I often work in quite friable drawing media; graphite, aluminium powder, volcanic dust, mica etc to try to suggest the elusiveness of the subject in the material fabric of the work. I have also have just finished some work for a group show Drawing the Real currently on show at the Alan Cristea Gallery. Making my work is often quite labour intensive and slow so I will probably have to live in my studio for the next year.
What’s your earliest memory of art or architecture?
As a child my Dad would take me out with him when he was painting, also my Mum really encouraged me to draw. We lived in North Germany for much of my childhood and I particularly remember the churches there and in particular a visit to the Van Gogh Museum in Amsterdam.
What work of art do you most wish you’d made?
That’s difficult, there are too many to single one out. Thinking about Van Gogh, I’d like to have made one of his ink drawings, the energy and emotion he manages to convey always moves me. He was able to express such optimism despite his circumstances… I think drawing is often a solace, a world we can enter into.
How do you know when a work is finished?
One of the reasons I enjoy making prints is that it is a staged process, when it comes off the press you are at a particular moment of ‘finish’. When I’m drawing it is more open ended and I continue working on something over a period of time. I usually stop when I reach a point of no return.
Antarctica
Emma Stibbon discusses her trip and gives a glimpse inside her sketchbooks.
Where were you when you found out you had been elected as an Academician?

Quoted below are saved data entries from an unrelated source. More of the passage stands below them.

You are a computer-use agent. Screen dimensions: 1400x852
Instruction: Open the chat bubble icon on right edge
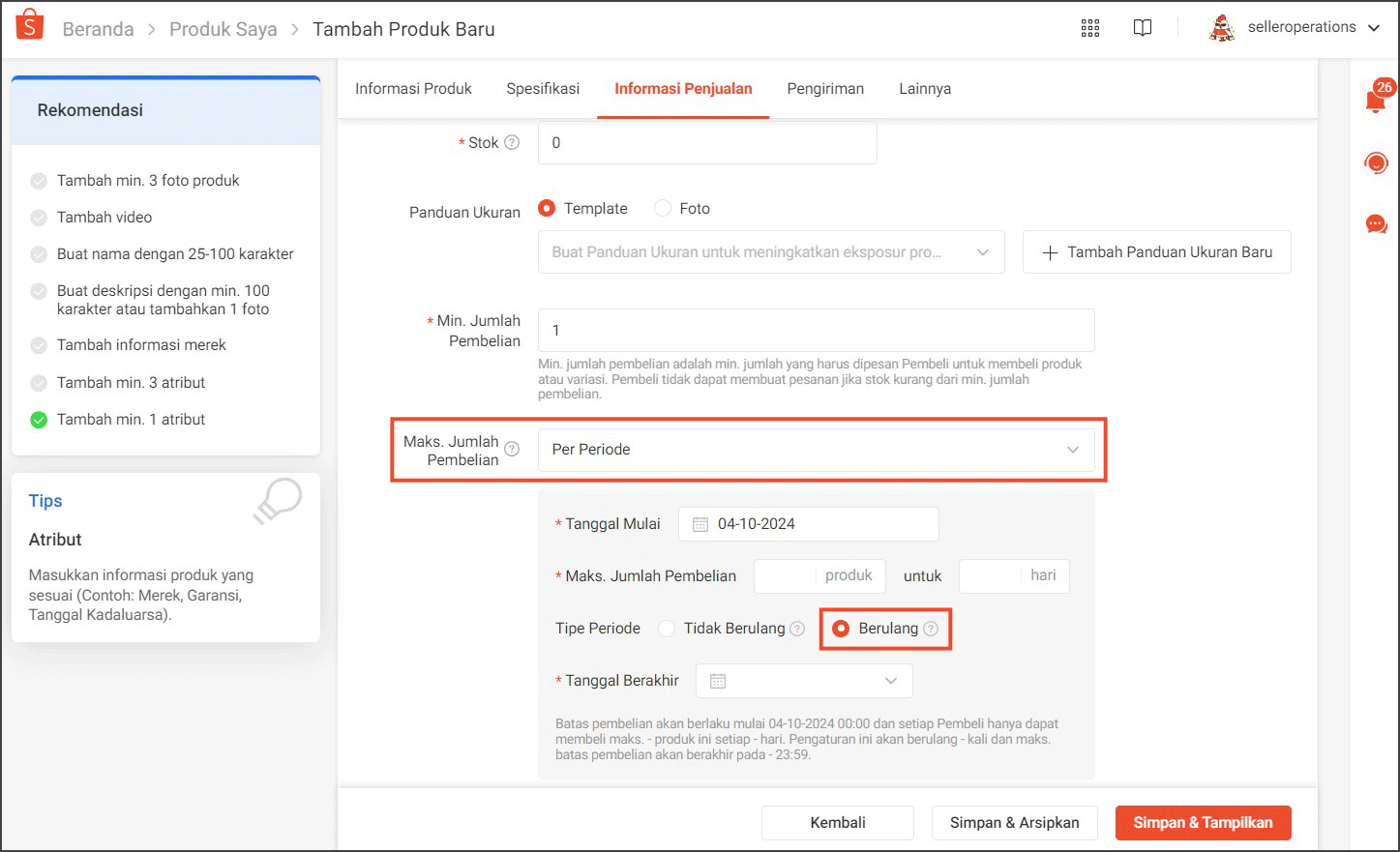(x=1376, y=224)
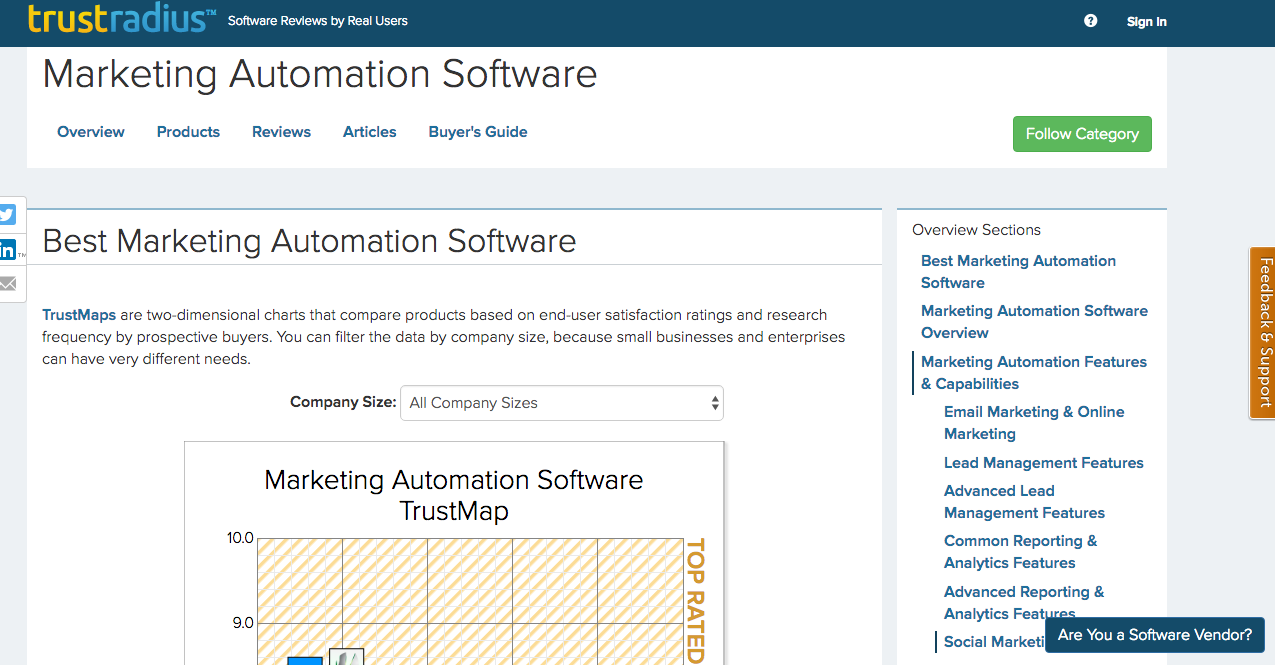Open the Company Size dropdown
The image size is (1275, 665).
561,403
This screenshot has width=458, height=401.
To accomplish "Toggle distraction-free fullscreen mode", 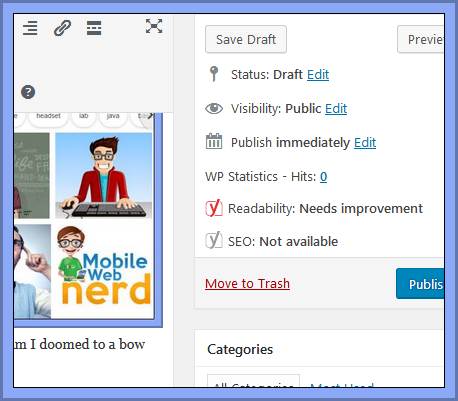I will 154,26.
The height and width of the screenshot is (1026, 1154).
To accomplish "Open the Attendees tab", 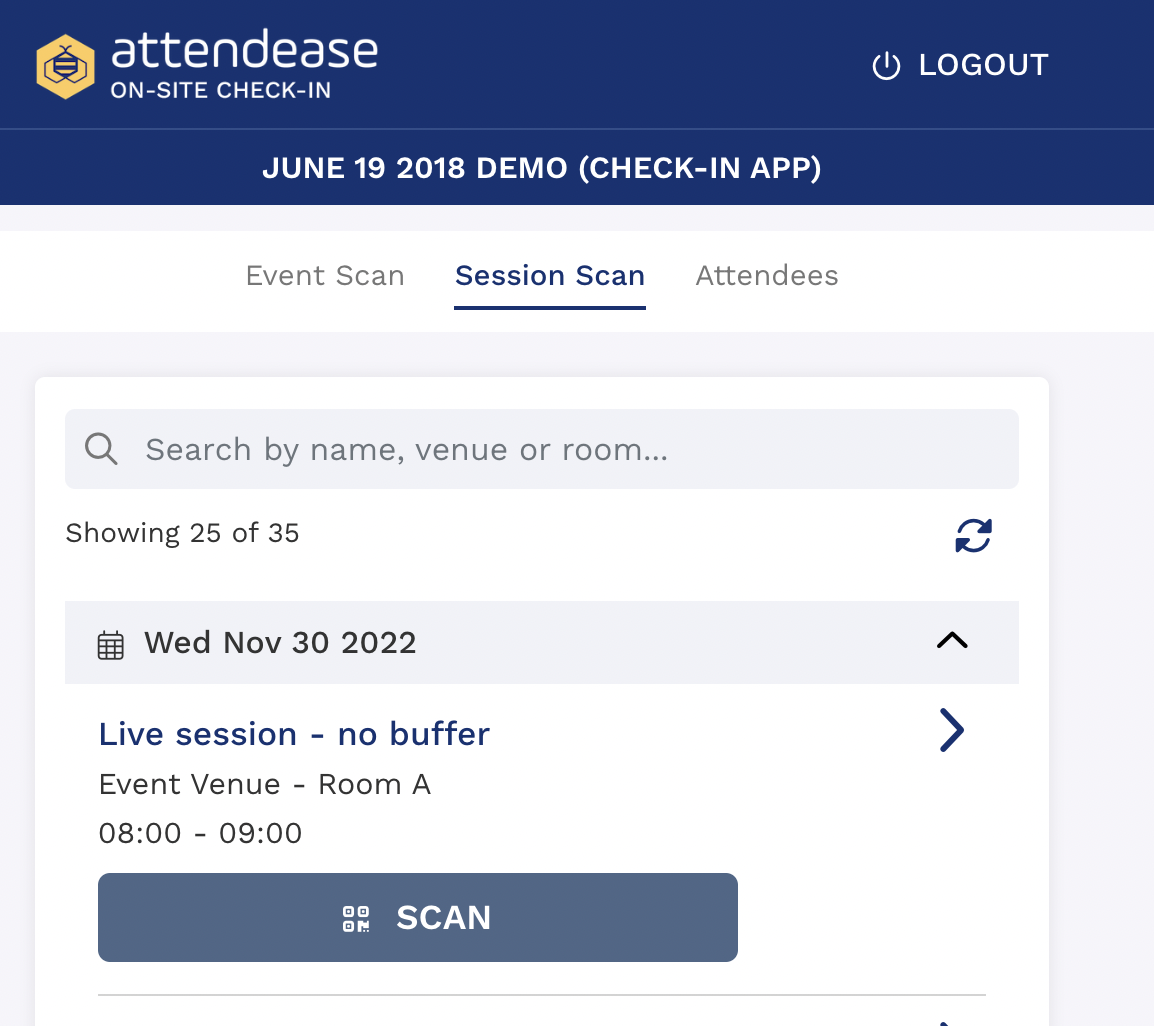I will coord(767,275).
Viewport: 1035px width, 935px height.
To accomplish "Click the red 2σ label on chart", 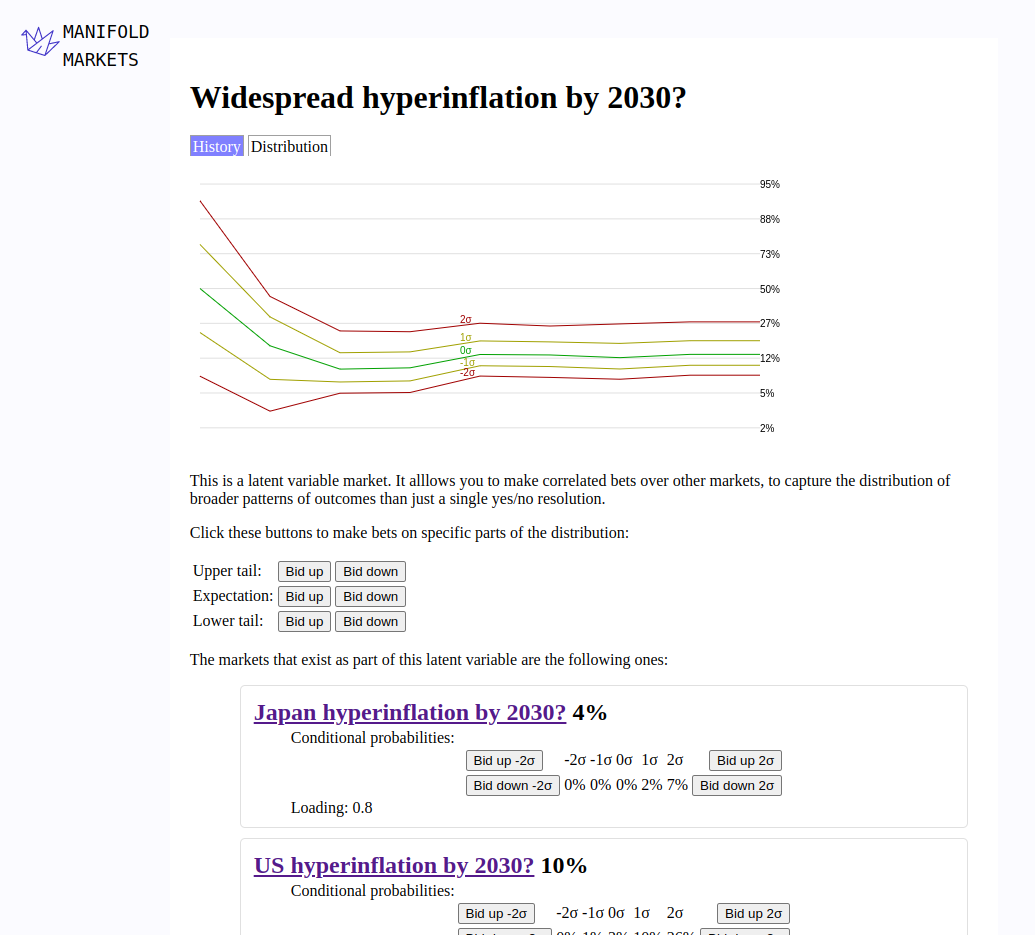I will coord(466,320).
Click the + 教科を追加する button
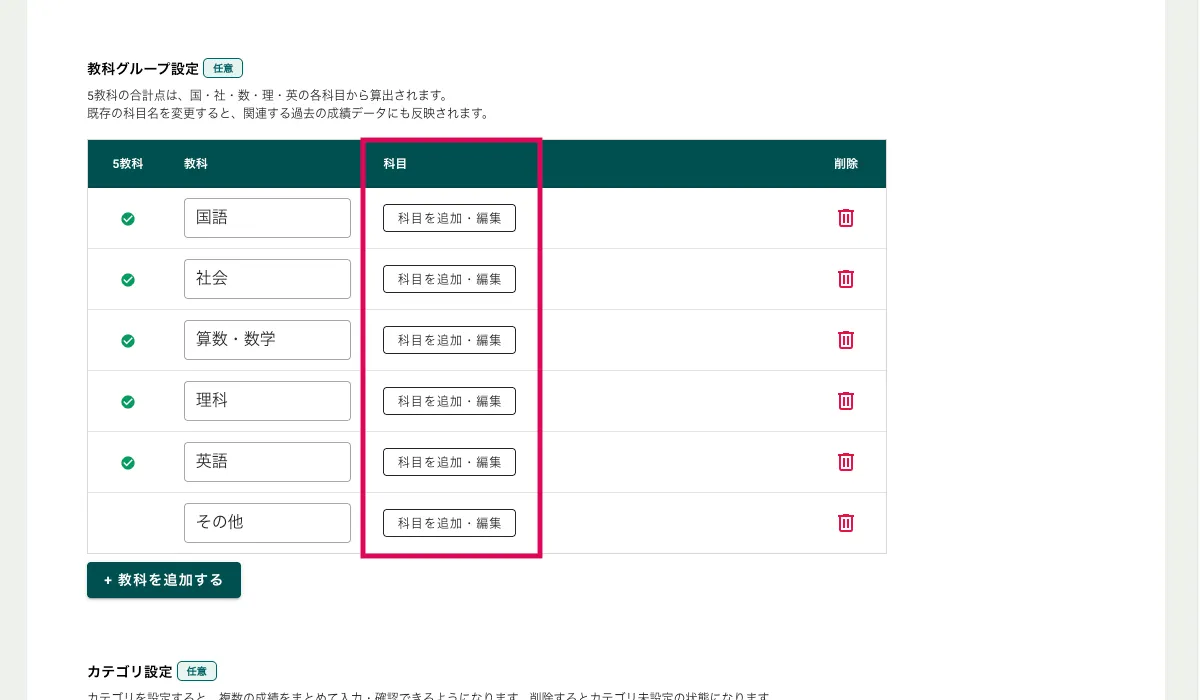This screenshot has height=700, width=1200. click(164, 580)
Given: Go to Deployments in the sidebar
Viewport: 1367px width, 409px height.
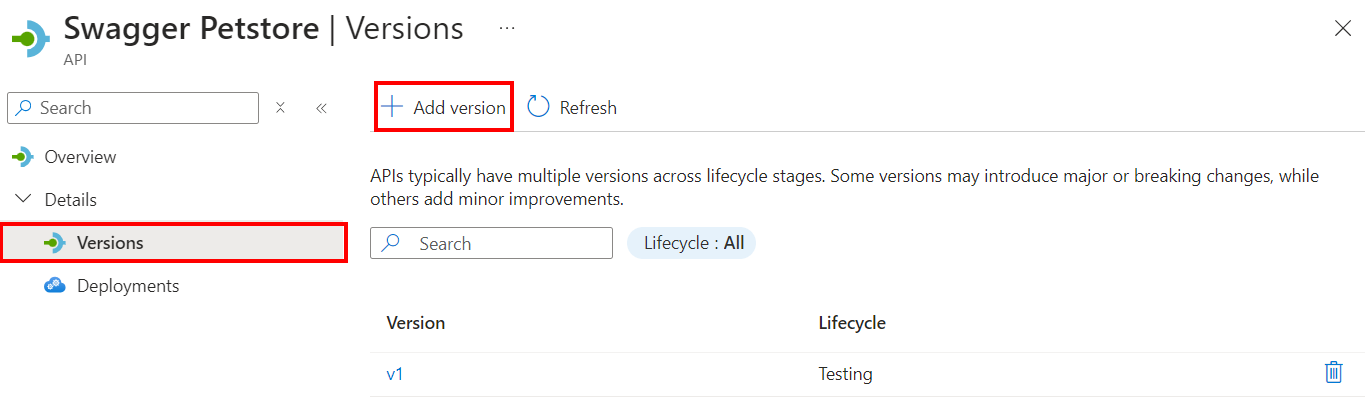Looking at the screenshot, I should pos(128,286).
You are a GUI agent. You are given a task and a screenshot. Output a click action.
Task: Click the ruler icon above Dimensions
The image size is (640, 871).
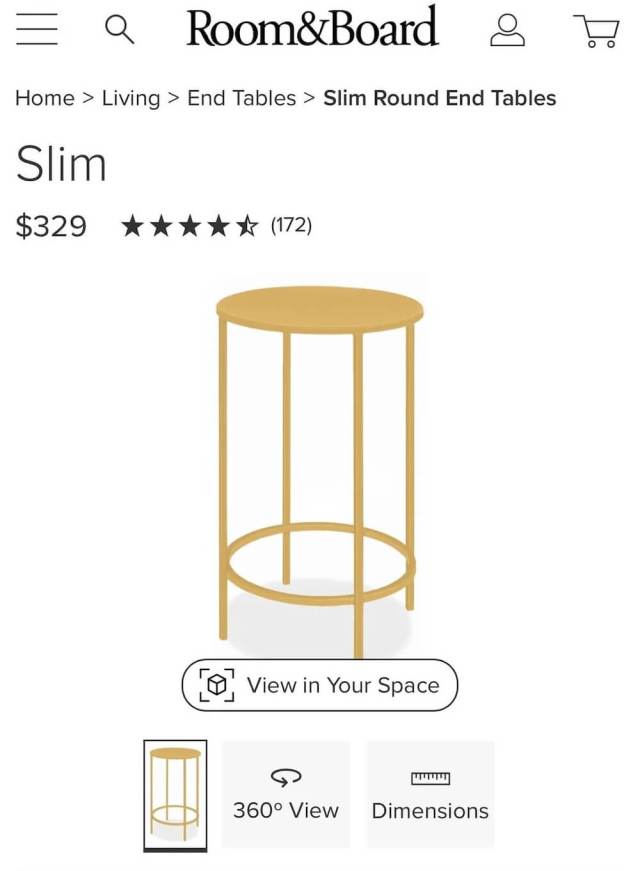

I had just stepped through the door after returning from Antarctica where I’d been out of contact for five weeks. I received a text message with the news and it seemed unreal.
How has your first year as an Academician been? Was it how you expected?
I didn’t know quite want to expect, it has been really interesting so far. As an artist led organisation we meet regularly and there is always a lively level of debate. It can be demanding on time, for example being on the Summer Exhibition committee this year has taken me out of the studio for a month, but it makes for a democratic process; you can contribute to the decisions that get made. I think this is fairly unusual in a big organisation where the voice of the artist is often lost.
What does the RA mean to you?
The RA has been part of my artistic landscape since I can remember, I have seen some extraordinary art here over the years, I believe the RA should continue to play a significant role in how the visual arts are experienced and enjoyed. As an academy it should represent the interests of artists and be seen as a leader in education and access to the visual arts more widely. I think it is significant that at the heart of the RA is the RA Schools, providing students with a free art education. It is a tough environment for emerging and younger artists, I think the RA should strive to support them as they are the future.
If you were President of the RA for a day, what would you change?
I would elect more women as RAs, we are currently sorely under represented and this doesn’t represent the gender balance of contemporary practitioners out there.
This is your first year on the committee for the Summer Exhibition. How have you found the process? How have you gone about choosing the pieces for your rooms?
It has been a baptism of fire, selecting from a submission of 12,000 works felt overwhelming at times. The quality of the submission is high and you feel the responsibility doing justice to all that talent. I shared the hanging of Galleries I and II with fellow printmaker Chris Orr. We decided to arrange the print rooms in a salon style hang and to be wide-ranging in our selection. Printmaking is at the juncture of almost all fine art practice including drawing, photography and digital and we tried to reflect this in the hang. We were looking for works that demonstrate excellence within the traditions of print to work employing new technologies. I hope we’ve created a sense of wonderment and pleasure for the viewer - it is certainly an assault on the eye!